ACCESSION DE L'ALGERIE À L'OMC
Vers une réunion formelle en juillet
Une réunion formelle du groupe de travail de l'Organisation mondiale du commerce (OMC), en charge du dossier Algérie, est attendue en juillet prochain à Genève. Selon l'agence de presse, l'Algérie a sollicité la tenue de cette réunion, soit le 11e round de négociations multilatérales, en vue de présenter l'évolution du cadre législatif et réglementaire depuis 2008 et examiner les réponses algériennes aux questions des pays membres de l'Organisation, outre les questions relatives au système commercial algérien. Et dans la mesure où ce rapport avait été accueilli favorablement lors d'une réunion informelle tenue fin mars à Genève.
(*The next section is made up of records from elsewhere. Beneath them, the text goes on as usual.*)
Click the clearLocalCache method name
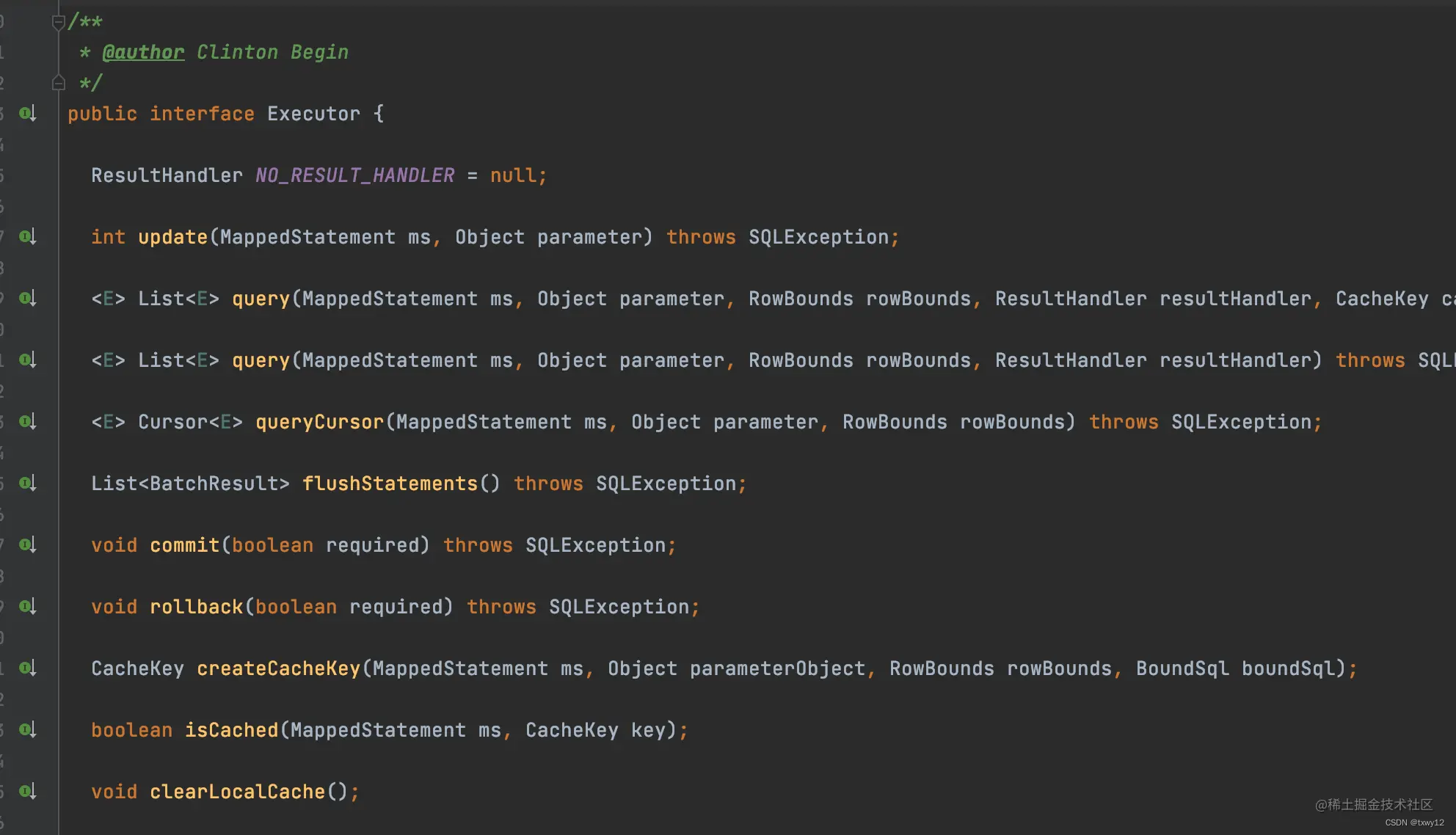The height and width of the screenshot is (835, 1456). [x=237, y=792]
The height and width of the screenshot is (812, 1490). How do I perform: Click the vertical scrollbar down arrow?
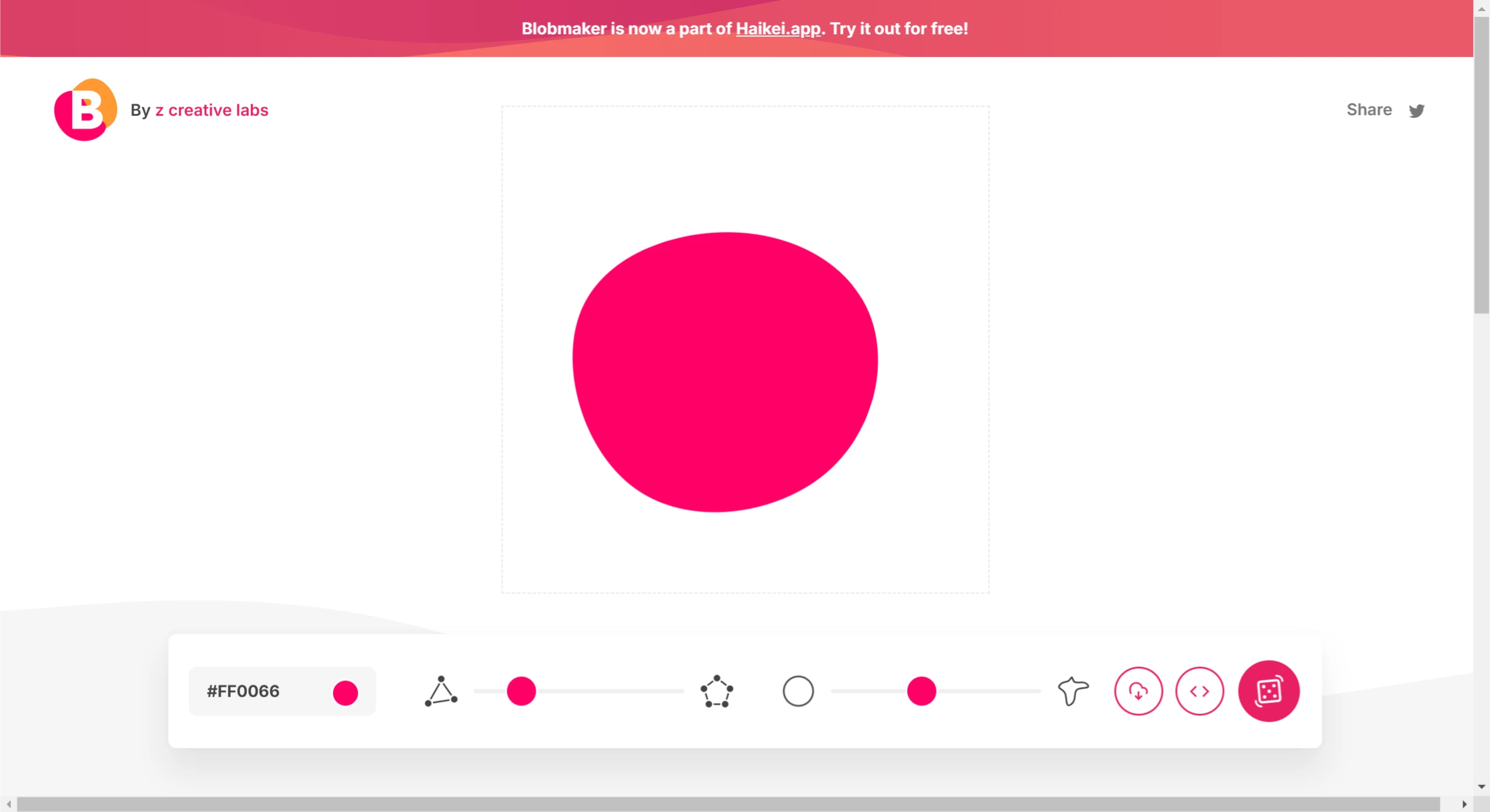1481,786
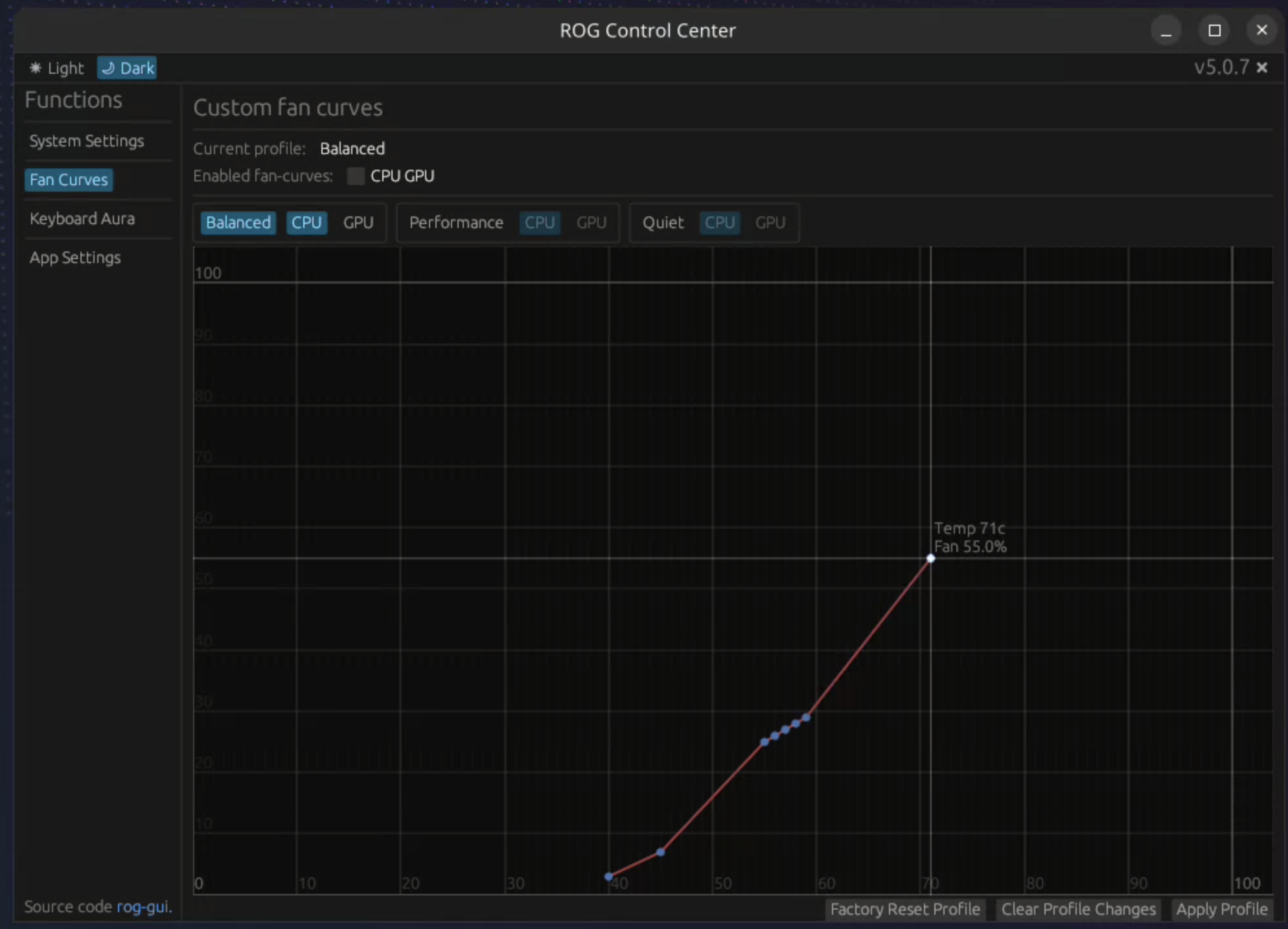
Task: Go to App Settings
Action: [75, 258]
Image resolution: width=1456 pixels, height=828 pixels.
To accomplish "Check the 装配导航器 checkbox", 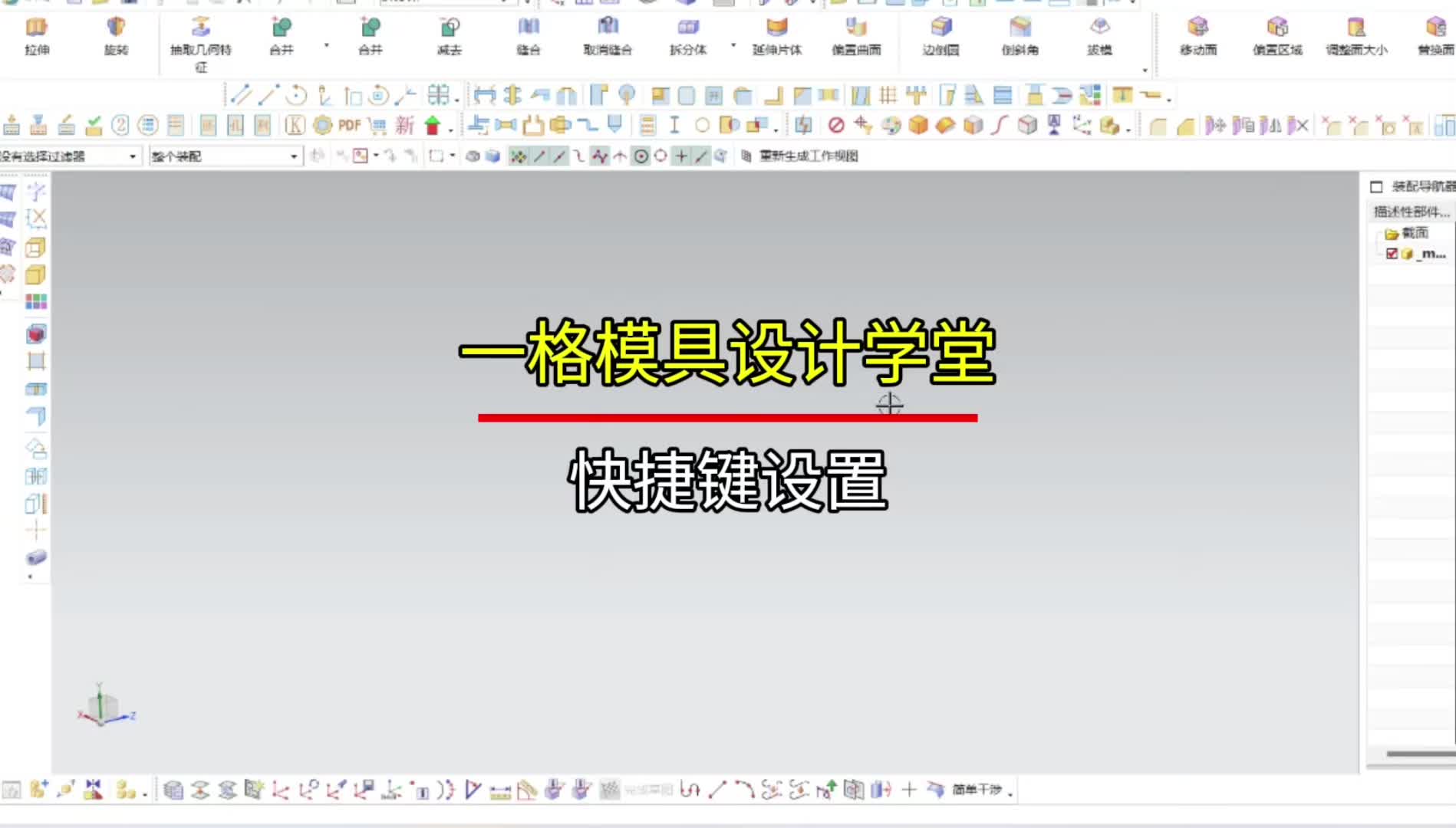I will [1375, 186].
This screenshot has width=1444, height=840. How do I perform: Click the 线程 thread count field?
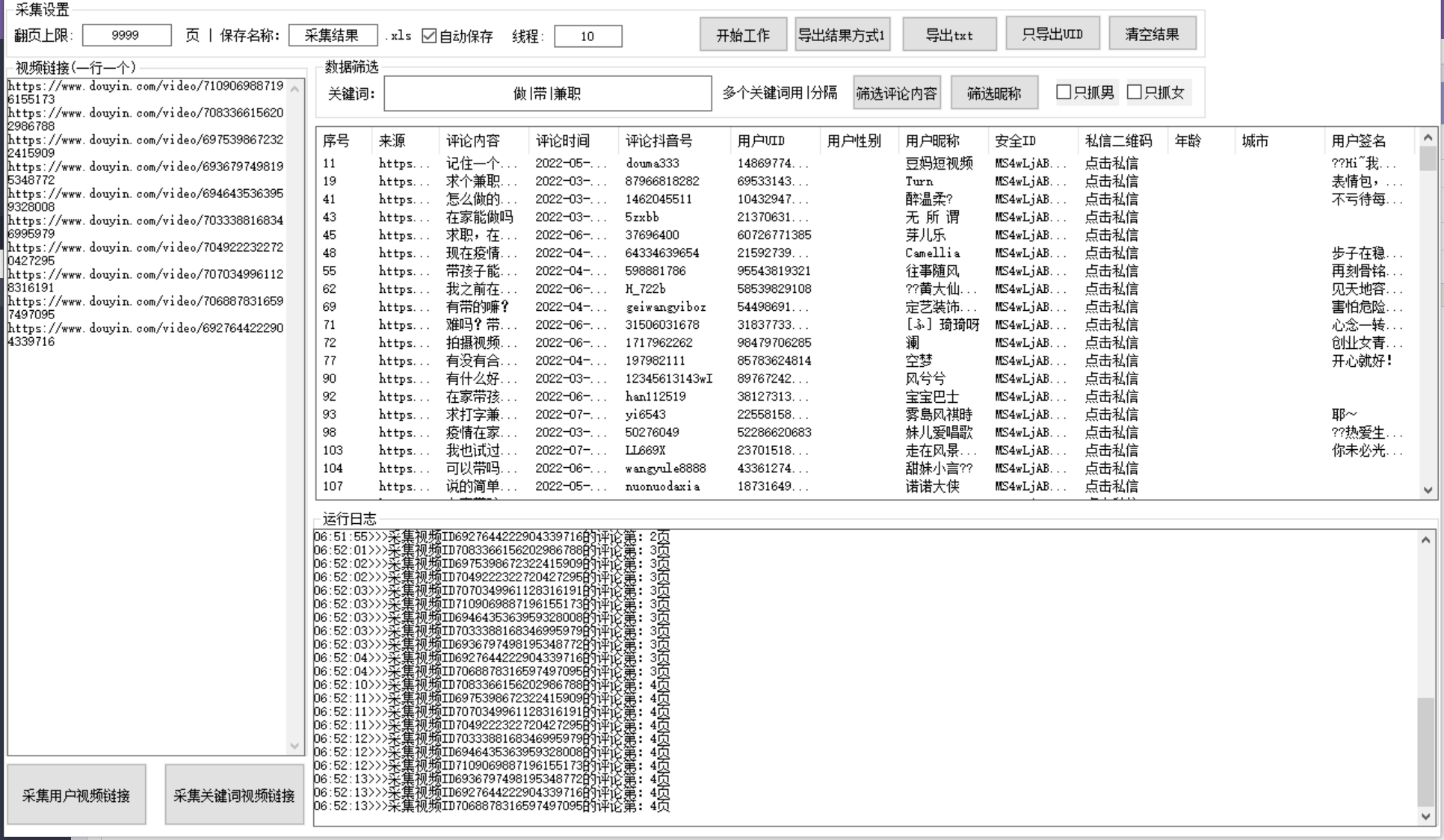(588, 36)
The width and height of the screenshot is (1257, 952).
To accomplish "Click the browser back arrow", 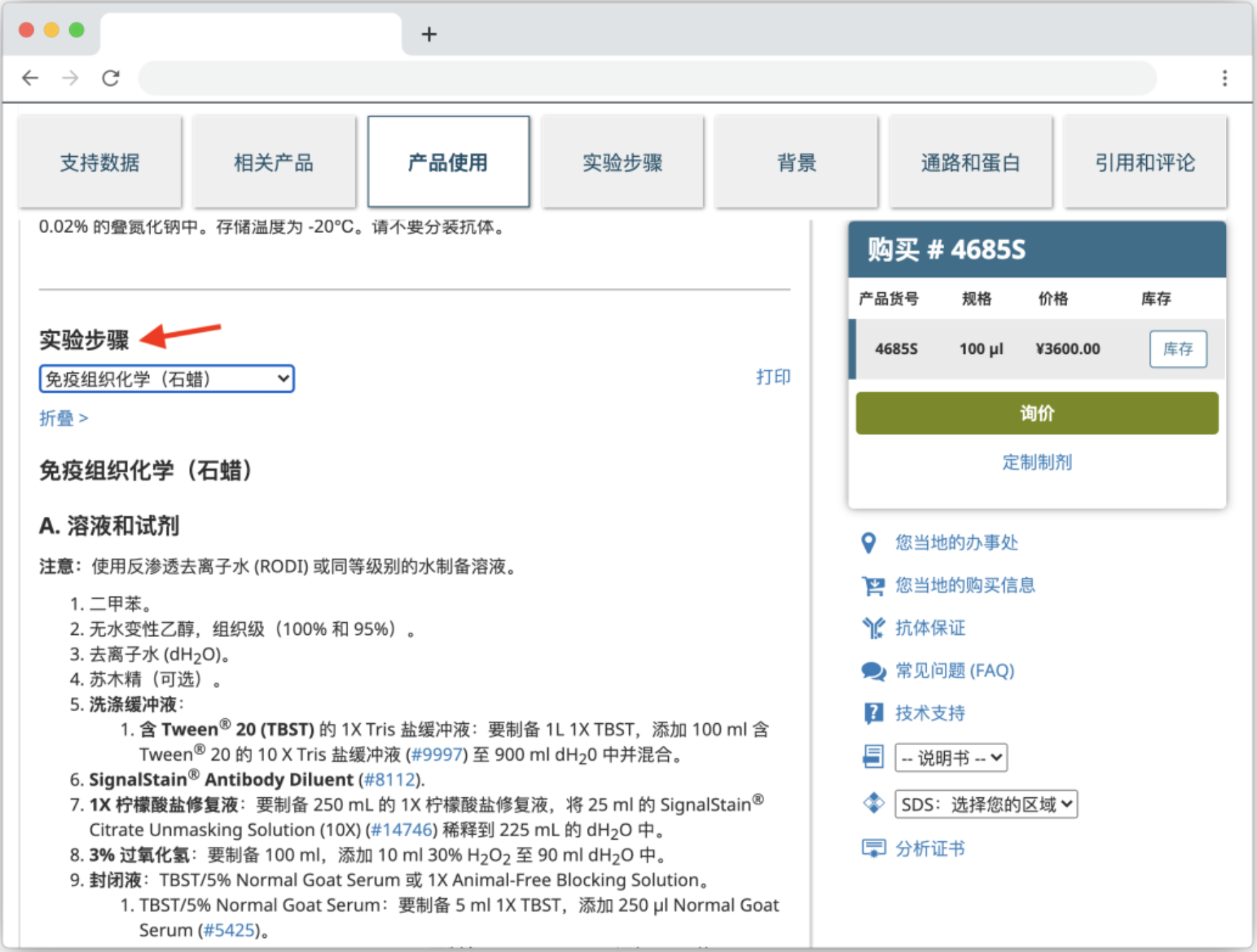I will click(30, 78).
Néanmoins, un round de discussions bilatérales avec des pays membres de l'OMC est prévu en juin afin de faire avancer les négociations. En notant que des négociations ont déjà abouti à des accords avec la Suisse et le sont potentiellement avec l'Argentine, l'Australie, la Nouvelle-Zélande, la Malaisie et l'Indonésie. Avec l'Union européenne, les négociations progressent «bien» en vue de conclure un accord plus large, nonobstant la divergence entre la position de la mission diplomatique de l'UE lors des négociations en mars à Bruxelles et le représentant de l'UE à Genève. Concernant les Etats-Unis, l'on évoque la poursuite des négociations au cours des prochaines semaines pour trouver un terrain d'entente.